### GIVEN INFORMATION

____

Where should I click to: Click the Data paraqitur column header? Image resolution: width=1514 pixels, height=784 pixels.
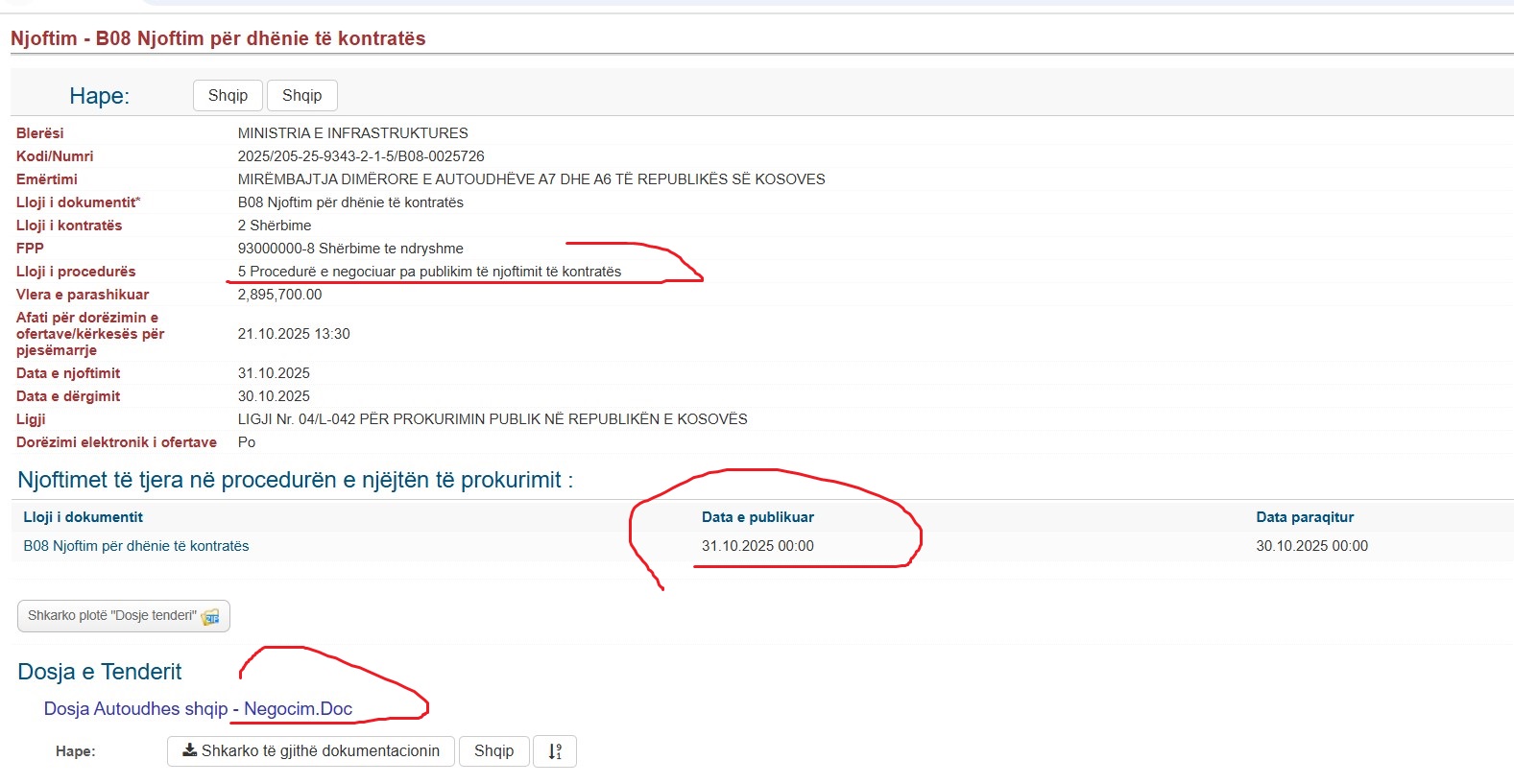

____

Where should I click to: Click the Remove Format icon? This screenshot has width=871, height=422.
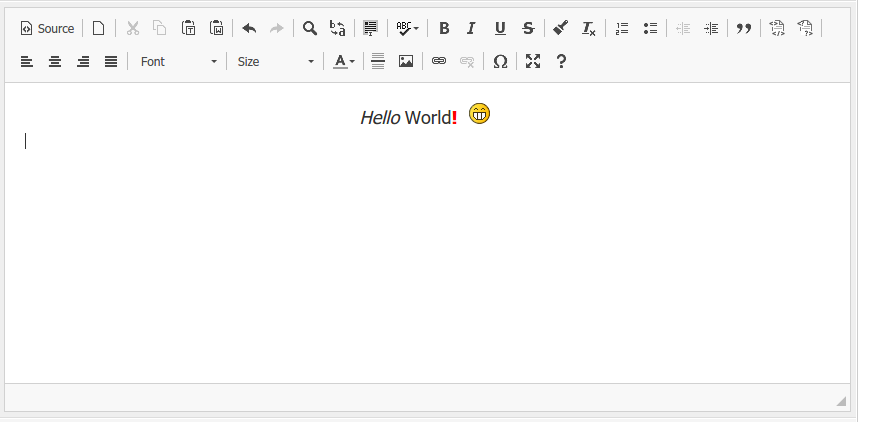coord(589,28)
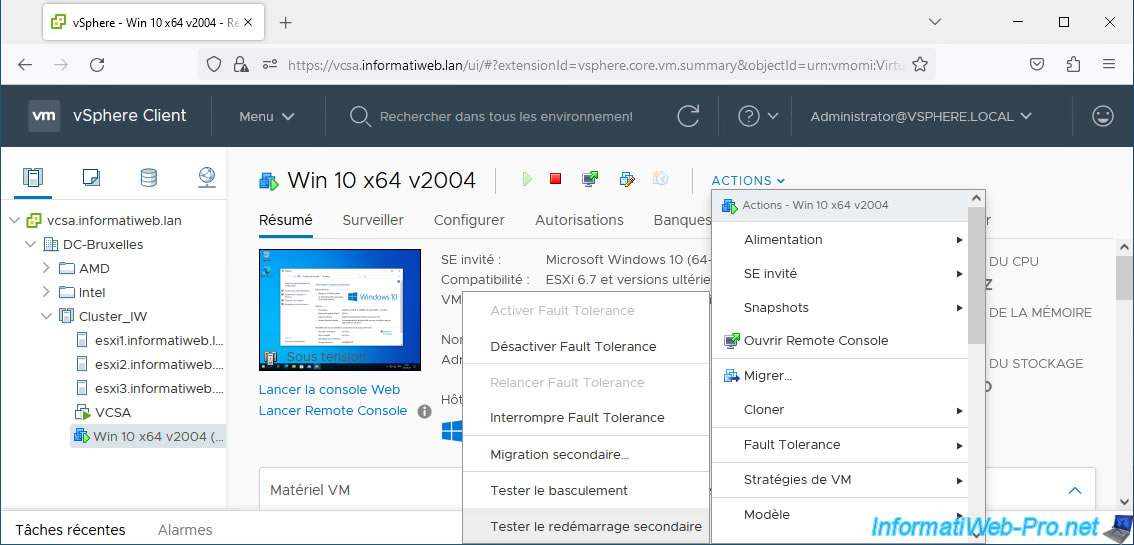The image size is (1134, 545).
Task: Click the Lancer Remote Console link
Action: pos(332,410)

____

### GIVEN PROBLEM
Lay out as a Markdown table with the columns "Nr" and "Record" the lines of the records that begin at the line containing "Where should I click to: Click the Remove" and stop after the line containing "Action: pos(332,410)", one row per line with its row number, leaving out blank lines and the pictures.

### FINAL ANSWER
| Nr | Record |
|---|---|
| 1 | Where should I click to: Click the Remove Format icon? This screenshot has width=871, height=422. |
| 2 | coord(589,28) |
| 3 | The image size is (1134, 545). |
| 4 | Task: Click the Lancer Remote Console link |
| 5 | Action: pos(332,410) |